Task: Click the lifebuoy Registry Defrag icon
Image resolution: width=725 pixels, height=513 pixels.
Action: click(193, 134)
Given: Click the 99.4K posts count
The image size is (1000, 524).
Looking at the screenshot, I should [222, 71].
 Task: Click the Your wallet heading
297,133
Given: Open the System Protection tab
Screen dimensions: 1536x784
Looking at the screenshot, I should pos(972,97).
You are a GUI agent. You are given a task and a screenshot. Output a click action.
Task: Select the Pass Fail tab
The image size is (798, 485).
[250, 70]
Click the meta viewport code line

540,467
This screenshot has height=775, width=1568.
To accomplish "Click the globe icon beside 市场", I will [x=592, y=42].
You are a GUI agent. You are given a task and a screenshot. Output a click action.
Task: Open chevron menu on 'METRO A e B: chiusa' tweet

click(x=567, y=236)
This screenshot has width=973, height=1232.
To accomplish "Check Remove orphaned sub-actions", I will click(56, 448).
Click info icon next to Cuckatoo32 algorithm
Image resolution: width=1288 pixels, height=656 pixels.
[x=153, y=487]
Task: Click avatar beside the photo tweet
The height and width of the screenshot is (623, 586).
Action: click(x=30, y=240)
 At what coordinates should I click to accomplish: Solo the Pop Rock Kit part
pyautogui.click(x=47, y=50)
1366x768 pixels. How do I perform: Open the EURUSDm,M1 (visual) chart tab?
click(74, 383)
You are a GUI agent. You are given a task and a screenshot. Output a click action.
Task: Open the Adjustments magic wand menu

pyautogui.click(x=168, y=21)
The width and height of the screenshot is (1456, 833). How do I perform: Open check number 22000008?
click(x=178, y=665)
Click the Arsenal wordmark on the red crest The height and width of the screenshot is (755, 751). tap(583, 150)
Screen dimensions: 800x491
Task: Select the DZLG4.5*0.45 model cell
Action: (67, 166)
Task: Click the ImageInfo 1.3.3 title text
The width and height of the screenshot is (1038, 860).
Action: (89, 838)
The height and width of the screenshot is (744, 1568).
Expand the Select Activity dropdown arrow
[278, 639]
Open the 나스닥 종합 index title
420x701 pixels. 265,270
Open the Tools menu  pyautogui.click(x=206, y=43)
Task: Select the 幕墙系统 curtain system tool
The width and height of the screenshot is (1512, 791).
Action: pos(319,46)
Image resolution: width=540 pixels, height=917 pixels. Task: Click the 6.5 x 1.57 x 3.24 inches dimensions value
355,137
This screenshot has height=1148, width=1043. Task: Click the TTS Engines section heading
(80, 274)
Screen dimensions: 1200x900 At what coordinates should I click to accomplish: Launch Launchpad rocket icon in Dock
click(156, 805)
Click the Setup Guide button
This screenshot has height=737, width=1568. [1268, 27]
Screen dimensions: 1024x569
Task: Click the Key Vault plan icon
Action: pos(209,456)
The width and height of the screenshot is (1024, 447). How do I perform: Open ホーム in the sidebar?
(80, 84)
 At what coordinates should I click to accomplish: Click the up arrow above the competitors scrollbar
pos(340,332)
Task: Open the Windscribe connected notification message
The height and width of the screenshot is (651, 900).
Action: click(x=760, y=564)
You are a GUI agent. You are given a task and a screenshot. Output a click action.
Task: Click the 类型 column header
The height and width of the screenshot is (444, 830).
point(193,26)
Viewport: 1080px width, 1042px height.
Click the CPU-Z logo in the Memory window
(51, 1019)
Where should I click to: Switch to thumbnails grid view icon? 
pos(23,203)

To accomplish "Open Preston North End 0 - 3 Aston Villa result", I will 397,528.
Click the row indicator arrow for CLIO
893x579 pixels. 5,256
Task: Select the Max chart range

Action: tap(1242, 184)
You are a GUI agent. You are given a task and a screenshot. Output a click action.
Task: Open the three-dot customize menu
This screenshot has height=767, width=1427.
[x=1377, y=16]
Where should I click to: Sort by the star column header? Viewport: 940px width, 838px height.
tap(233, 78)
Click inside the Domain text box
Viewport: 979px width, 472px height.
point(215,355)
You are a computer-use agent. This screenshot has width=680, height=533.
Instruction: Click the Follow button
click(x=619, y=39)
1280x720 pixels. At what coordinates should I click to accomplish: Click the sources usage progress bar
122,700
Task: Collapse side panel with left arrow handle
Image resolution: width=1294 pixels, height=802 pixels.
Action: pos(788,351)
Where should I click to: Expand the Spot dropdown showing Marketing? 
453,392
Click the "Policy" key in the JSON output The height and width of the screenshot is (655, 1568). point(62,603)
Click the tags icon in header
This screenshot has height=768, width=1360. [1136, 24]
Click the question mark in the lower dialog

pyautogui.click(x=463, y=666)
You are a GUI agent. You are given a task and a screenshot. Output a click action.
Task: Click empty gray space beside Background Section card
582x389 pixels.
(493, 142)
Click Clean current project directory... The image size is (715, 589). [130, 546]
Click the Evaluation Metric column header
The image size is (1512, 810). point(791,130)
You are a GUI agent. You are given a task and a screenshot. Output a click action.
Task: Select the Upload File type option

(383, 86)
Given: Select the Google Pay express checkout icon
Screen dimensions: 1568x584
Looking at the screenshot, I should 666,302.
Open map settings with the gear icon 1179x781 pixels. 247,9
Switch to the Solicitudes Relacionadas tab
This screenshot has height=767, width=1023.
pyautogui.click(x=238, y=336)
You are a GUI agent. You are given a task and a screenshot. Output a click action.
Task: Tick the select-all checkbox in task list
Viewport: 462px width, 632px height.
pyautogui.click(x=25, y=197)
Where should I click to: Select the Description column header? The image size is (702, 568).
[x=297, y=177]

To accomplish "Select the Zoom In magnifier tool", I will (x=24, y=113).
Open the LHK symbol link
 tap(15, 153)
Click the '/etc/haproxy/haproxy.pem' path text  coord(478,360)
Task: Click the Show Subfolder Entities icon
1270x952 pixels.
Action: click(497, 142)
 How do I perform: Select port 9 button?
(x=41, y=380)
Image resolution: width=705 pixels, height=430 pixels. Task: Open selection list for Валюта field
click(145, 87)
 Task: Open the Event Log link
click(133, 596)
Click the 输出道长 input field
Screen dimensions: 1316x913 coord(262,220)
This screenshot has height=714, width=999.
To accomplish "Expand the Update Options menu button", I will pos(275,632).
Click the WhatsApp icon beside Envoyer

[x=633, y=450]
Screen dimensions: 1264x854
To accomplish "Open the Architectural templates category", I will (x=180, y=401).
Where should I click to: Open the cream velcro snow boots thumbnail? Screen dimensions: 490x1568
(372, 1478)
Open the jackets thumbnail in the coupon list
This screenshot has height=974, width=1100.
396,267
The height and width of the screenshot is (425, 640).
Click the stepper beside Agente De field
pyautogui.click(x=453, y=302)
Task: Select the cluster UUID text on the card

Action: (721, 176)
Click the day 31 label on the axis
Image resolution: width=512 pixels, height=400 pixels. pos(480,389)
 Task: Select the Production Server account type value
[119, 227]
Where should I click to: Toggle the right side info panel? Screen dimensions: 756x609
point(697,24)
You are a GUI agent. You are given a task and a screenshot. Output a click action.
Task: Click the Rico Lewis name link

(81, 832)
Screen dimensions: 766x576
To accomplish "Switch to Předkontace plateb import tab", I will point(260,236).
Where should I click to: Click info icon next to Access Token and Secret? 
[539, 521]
□ □ □
**What this task involves**
Print out all of the data above word for word.

**Solution to this exercise**
Task: Click the lifebuoy Registry Defrag icon
Image resolution: width=725 pixels, height=513 pixels.
Action: click(193, 134)
Given: Click the 99.4K posts count
The image size is (1000, 524).
Looking at the screenshot, I should [222, 71].
 Task: Click the Your wallet heading
297,133
Given: Open the System Protection tab
Screen dimensions: 1536x784
Looking at the screenshot, I should pos(972,97).
You are a GUI agent. You are given a task and a screenshot. Output a click action.
Task: Select the Pass Fail tab
The image size is (798, 485).
[250, 70]
Click the meta viewport code line

540,467
This screenshot has height=775, width=1568.
To accomplish "Click the globe icon beside 市场", I will [x=592, y=42].
You are a GUI agent. You are given a task and a screenshot. Output a click action.
Task: Open chevron menu on 'METRO A e B: chiusa' tweet

click(x=567, y=236)
This screenshot has width=973, height=1232.
To accomplish "Check Remove orphaned sub-actions", I will click(56, 448).
Click info icon next to Cuckatoo32 algorithm
Image resolution: width=1288 pixels, height=656 pixels.
[x=153, y=487]
Task: Click avatar beside the photo tweet
The height and width of the screenshot is (623, 586).
Action: click(x=30, y=240)
 At what coordinates should I click to accomplish: Solo the Pop Rock Kit part
pyautogui.click(x=47, y=50)
1366x768 pixels. How do I perform: Open the EURUSDm,M1 (visual) chart tab?
click(74, 383)
You are a GUI agent. You are given a task and a screenshot. Output a click action.
Task: Open the Adjustments magic wand menu

pyautogui.click(x=168, y=21)
The width and height of the screenshot is (1456, 833). How do I perform: Open check number 22000008?
click(x=178, y=665)
Click the Arsenal wordmark on the red crest The height and width of the screenshot is (755, 751). tap(583, 150)
Screen dimensions: 800x491
Task: Select the DZLG4.5*0.45 model cell
Action: (67, 166)
Task: Click the ImageInfo 1.3.3 title text
The width and height of the screenshot is (1038, 860).
Action: (89, 838)
The height and width of the screenshot is (744, 1568).
Expand the Select Activity dropdown arrow
[278, 639]
Open the 나스닥 종합 index title
420x701 pixels. 265,270
Open the Tools menu  pyautogui.click(x=206, y=43)
Task: Select the 幕墙系统 curtain system tool
The width and height of the screenshot is (1512, 791).
Action: pos(319,46)
Image resolution: width=540 pixels, height=917 pixels. Task: Click the 6.5 x 1.57 x 3.24 inches dimensions value
355,137
This screenshot has height=1148, width=1043. Task: Click the TTS Engines section heading
(80, 274)
Screen dimensions: 1200x900 At what coordinates should I click to accomplish: Launch Launchpad rocket icon in Dock
click(156, 805)
Click the Setup Guide button
This screenshot has height=737, width=1568. [1268, 27]
Screen dimensions: 1024x569
Task: Click the Key Vault plan icon
Action: pos(209,456)
The width and height of the screenshot is (1024, 447). How do I perform: Open ホーム in the sidebar?
(80, 84)
 At what coordinates should I click to accomplish: Click the up arrow above the competitors scrollbar
pos(340,332)
Task: Open the Windscribe connected notification message
The height and width of the screenshot is (651, 900).
Action: click(x=760, y=564)
You are a GUI agent. You are given a task and a screenshot. Output a click action.
Task: Click the 类型 column header
The height and width of the screenshot is (444, 830).
point(193,26)
Viewport: 1080px width, 1042px height.
Click the CPU-Z logo in the Memory window
(51, 1019)
Where should I click to: Switch to thumbnails grid view icon? 
pos(23,203)

To accomplish "Open Preston North End 0 - 3 Aston Villa result", I will 397,528.
Click the row indicator arrow for CLIO
893x579 pixels. 5,256
Task: Select the Max chart range

Action: tap(1242, 184)
You are a GUI agent. You are given a task and a screenshot. Output a click action.
Task: Open the three-dot customize menu
This screenshot has height=767, width=1427.
[x=1377, y=16]
Where should I click to: Sort by the star column header? Viewport: 940px width, 838px height.
tap(233, 78)
Click inside the Domain text box
Viewport: 979px width, 472px height.
point(215,355)
You are a computer-use agent. This screenshot has width=680, height=533.
Instruction: Click the Follow button
click(x=619, y=39)
1280x720 pixels. At what coordinates should I click to accomplish: Click the sources usage progress bar
122,700
Task: Collapse side panel with left arrow handle
Image resolution: width=1294 pixels, height=802 pixels.
Action: pos(788,351)
Where should I click to: Expand the Spot dropdown showing Marketing? 
453,392
Click the "Policy" key in the JSON output The height and width of the screenshot is (655, 1568). point(62,603)
Click the tags icon in header
This screenshot has height=768, width=1360. [1136, 24]
Click the question mark in the lower dialog

pyautogui.click(x=463, y=666)
You are a GUI agent. You are given a task and a screenshot. Output a click action.
Task: Click empty gray space beside Background Section card
582x389 pixels.
(493, 142)
Click Clean current project directory... The image size is (715, 589). [130, 546]
Click the Evaluation Metric column header
The image size is (1512, 810). point(791,130)
You are a GUI agent. You are given a task and a screenshot. Output a click action.
Task: Select the Upload File type option

(383, 86)
Given: Select the Google Pay express checkout icon
Screen dimensions: 1568x584
Looking at the screenshot, I should 666,302.
Open map settings with the gear icon 1179x781 pixels. 247,9
Switch to the Solicitudes Relacionadas tab
This screenshot has height=767, width=1023.
pyautogui.click(x=238, y=336)
You are a GUI agent. You are given a task and a screenshot. Output a click action.
Task: Tick the select-all checkbox in task list
Viewport: 462px width, 632px height.
pyautogui.click(x=25, y=197)
Where should I click to: Select the Description column header? The image size is (702, 568).
[x=297, y=177]

To accomplish "Select the Zoom In magnifier tool", I will (x=24, y=113).
Open the LHK symbol link
 tap(15, 153)
Click the '/etc/haproxy/haproxy.pem' path text  coord(478,360)
Task: Click the Show Subfolder Entities icon
1270x952 pixels.
Action: click(497, 142)
 How do I perform: Select port 9 button?
(x=41, y=380)
Image resolution: width=705 pixels, height=430 pixels. Task: Open selection list for Валюта field
click(145, 87)
 Task: Open the Event Log link
click(133, 596)
Click the 输出道长 input field
Screen dimensions: 1316x913 coord(262,220)
This screenshot has height=714, width=999.
To accomplish "Expand the Update Options menu button", I will pos(275,632).
Click the WhatsApp icon beside Envoyer

[x=633, y=450]
Screen dimensions: 1264x854
To accomplish "Open the Architectural templates category", I will (x=180, y=401).
Where should I click to: Open the cream velcro snow boots thumbnail? Screen dimensions: 490x1568
(372, 1478)
Open the jackets thumbnail in the coupon list
This screenshot has height=974, width=1100.
396,267
The height and width of the screenshot is (425, 640).
Click the stepper beside Agente De field
pyautogui.click(x=453, y=302)
Task: Select the cluster UUID text on the card

Action: (721, 176)
Click the day 31 label on the axis
Image resolution: width=512 pixels, height=400 pixels. pos(480,389)
 Task: Select the Production Server account type value
[119, 227]
Where should I click to: Toggle the right side info panel? Screen dimensions: 756x609
point(697,24)
You are a GUI agent. You are given a task and a screenshot. Output a click action.
Task: Click the Rico Lewis name link

(81, 832)
Screen dimensions: 766x576
To accomplish "Switch to Předkontace plateb import tab", I will point(260,236).
Where should I click to: Click info icon next to Access Token and Secret? 
[539, 521]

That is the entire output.